My alchemy group reconvened recently, for no particular reason. It had been two years since our last meeting, and we took a few moments to catch up on what had been happening. Four of us had gotten married since our last meeting (two to one other). Others had weathered health issues, career challenges, and various other things. Some of us talked about poetry. One member shared a poem she had memorized, “And for No Reason,” by Hafiz:
For no reason
I start skipping like a child.
For no reason
I turn into a leaf
That is carried so high
I kiss the Sun’s mouth
For no reason
A thousand birds
Choose my head for a conference table,
Start passing their
Cups of wine
And their wild songbooks all around.
For every reason in existence
I begin to eternally,
To eternally laugh and love!
When I turn into a leaf
And start dancing,
I run to kiss our beautiful Friend
And I dissolve in the Truth
That I Am.
There was silence for awhile after this poem was recited as we allowed it to set the tone for the evening.
We were asked to comment, also, on where we felt stuck or what felt challenging for us right now. As you can likely tell from the infrequency of posts on this blog, I have not been feeling too productive. I have been productive, but it feels like my energy is going in so many different directions, to so many demands and passions, that I am not feeling quite satisfied with my efforts in any area. I feel scattered and out of focus. (I have written about this problem before.)
When we began the image making, I fell right back into the familiar process, surveying materials, picking up what called to me. As is often the case, I had no plan. I started putting things together and let them become whatever they seemed to want to become. I quickly came to feel like nothing was really coming together. There were objects I knew I wanted to use and was not willing to put down, but I could not bring them together into any one vision that seemed to cohere. As things were winding down, I was tired and felt my project was unfinished, but I lacked the energy to take it any further.

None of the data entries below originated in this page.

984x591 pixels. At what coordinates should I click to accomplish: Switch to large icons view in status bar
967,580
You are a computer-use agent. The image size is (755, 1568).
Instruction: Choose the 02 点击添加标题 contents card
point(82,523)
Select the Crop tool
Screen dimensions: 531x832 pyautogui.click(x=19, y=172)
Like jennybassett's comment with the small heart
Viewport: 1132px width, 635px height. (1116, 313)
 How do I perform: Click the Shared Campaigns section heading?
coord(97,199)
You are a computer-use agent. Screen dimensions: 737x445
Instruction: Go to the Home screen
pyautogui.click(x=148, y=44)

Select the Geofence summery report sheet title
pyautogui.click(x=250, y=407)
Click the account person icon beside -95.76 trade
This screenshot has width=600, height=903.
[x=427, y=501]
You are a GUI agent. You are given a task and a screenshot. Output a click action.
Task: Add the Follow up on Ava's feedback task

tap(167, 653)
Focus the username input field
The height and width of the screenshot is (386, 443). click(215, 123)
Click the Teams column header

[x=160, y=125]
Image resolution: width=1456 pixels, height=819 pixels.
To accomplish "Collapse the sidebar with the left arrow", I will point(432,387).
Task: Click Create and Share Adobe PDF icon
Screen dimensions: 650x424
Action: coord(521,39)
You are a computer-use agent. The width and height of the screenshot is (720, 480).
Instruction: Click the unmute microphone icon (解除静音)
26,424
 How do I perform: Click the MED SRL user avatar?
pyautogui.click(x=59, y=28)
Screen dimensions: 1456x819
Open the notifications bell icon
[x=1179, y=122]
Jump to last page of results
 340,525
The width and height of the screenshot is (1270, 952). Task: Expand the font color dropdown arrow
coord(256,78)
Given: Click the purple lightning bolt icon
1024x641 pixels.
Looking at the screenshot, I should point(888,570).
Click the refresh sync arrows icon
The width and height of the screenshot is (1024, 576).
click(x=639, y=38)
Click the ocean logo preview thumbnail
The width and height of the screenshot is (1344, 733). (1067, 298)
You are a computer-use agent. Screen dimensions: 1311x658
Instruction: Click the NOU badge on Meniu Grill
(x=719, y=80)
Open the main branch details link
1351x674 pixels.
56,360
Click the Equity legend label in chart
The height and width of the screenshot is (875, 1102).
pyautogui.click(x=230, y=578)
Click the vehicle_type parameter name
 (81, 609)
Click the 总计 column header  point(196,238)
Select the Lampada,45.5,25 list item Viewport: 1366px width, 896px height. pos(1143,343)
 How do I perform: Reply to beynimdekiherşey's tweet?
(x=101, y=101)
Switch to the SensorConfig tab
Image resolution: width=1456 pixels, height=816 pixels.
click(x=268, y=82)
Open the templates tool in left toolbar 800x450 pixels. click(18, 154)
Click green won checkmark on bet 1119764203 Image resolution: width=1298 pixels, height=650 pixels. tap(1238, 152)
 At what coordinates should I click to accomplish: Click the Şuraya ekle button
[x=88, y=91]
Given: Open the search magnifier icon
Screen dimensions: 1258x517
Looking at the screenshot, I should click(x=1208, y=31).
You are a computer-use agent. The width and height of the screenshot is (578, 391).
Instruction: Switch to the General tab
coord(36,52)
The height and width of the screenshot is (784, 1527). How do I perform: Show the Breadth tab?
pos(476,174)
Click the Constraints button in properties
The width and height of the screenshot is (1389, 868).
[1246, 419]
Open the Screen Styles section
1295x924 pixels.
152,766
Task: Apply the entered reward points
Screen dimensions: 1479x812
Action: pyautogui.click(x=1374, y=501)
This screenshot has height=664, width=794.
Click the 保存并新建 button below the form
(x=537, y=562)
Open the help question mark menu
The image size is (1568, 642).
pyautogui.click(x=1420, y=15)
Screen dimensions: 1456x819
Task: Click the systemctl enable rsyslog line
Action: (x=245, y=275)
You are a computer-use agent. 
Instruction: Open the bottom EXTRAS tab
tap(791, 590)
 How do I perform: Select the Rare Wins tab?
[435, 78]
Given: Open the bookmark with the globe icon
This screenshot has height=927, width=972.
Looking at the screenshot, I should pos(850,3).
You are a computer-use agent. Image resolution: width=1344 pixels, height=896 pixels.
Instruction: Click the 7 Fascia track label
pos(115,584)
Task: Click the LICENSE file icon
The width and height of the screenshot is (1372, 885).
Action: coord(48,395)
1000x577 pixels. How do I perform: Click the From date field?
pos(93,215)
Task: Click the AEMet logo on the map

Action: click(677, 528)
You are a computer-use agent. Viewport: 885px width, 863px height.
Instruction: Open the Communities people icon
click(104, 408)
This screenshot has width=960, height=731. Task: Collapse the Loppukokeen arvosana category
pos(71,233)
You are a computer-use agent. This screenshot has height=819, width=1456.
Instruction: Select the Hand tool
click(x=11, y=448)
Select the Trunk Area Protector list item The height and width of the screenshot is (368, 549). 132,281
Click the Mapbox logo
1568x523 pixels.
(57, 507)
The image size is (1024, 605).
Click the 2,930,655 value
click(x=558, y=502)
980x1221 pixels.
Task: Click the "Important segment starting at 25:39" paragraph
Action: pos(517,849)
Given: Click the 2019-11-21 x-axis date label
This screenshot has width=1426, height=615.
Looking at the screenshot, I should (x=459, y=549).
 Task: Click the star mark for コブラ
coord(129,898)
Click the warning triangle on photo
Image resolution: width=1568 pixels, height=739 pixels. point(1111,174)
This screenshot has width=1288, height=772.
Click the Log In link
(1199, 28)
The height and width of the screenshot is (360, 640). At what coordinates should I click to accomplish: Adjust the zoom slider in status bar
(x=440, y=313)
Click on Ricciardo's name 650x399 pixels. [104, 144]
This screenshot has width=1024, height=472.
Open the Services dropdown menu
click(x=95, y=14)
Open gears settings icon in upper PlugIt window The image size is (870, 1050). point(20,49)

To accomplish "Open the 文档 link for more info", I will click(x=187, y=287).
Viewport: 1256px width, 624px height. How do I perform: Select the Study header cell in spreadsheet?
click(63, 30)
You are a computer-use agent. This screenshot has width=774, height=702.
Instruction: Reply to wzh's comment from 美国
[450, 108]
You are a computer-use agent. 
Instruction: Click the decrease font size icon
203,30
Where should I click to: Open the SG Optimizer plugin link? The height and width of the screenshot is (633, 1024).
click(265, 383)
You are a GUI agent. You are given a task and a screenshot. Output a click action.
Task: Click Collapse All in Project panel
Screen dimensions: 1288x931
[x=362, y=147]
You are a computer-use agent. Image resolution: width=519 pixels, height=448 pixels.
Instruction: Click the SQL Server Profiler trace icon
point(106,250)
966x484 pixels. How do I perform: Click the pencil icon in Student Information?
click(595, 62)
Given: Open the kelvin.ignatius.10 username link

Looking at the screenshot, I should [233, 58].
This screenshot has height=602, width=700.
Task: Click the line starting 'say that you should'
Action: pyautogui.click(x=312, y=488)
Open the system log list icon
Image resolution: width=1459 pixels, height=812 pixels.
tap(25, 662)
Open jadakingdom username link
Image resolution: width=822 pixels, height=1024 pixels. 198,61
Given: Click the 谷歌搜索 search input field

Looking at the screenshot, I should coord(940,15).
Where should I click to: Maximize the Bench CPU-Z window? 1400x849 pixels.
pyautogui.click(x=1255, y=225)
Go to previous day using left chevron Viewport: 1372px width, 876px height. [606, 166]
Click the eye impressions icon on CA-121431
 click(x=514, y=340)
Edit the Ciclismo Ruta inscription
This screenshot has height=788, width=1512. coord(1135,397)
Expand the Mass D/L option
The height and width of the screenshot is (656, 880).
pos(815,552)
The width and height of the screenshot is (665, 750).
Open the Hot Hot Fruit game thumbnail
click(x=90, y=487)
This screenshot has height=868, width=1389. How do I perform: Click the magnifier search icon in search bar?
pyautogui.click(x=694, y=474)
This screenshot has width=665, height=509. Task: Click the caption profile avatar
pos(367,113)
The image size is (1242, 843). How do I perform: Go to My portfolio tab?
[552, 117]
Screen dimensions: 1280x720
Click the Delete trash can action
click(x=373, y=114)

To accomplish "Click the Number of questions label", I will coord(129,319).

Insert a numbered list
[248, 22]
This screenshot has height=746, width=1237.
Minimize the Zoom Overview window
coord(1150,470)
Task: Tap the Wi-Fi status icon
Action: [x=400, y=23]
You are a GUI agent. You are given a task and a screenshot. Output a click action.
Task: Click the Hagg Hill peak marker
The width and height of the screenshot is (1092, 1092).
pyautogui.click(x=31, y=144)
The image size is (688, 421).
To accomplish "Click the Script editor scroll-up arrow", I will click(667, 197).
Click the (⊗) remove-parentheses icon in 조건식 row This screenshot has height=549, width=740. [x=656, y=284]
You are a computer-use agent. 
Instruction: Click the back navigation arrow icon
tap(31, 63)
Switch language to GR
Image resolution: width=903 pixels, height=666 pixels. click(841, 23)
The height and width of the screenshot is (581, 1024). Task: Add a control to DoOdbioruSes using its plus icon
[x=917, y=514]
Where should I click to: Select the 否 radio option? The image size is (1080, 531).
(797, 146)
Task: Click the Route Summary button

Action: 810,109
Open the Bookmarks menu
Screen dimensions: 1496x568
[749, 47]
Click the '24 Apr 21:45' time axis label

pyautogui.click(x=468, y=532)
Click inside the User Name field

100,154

As everyone presented their work and invited comment, I was amazed at the vast difference between how I viewed my work and how the group viewed it. “You made three different things! That’s amazing! How did find time to make three things when I barely finished one?” What looked to me like one fragmented idea that had never came together was actually reading to others as prolific and varied. What if I shifted my picture of other areas of my life this way? What if, instead of one grand idea called my life that is harried and fragmented and not quite coming together to form a big picture there are many different ideas at once: practicing therapy, renovating a house, spiritual practice? What if each aspect is its own work of art that doesn’t need to be part of a bigger picture?
Perhaps it’s time to understand that feeling pulled in many different directions at once is just part of the way my psyche operates. Perhaps, like getting lost, this is just how I move through the world, uncomfortable though it may sometimes be. Perhaps this is what my psyche needs in order to flourish. Perhaps this is true, and for no reason.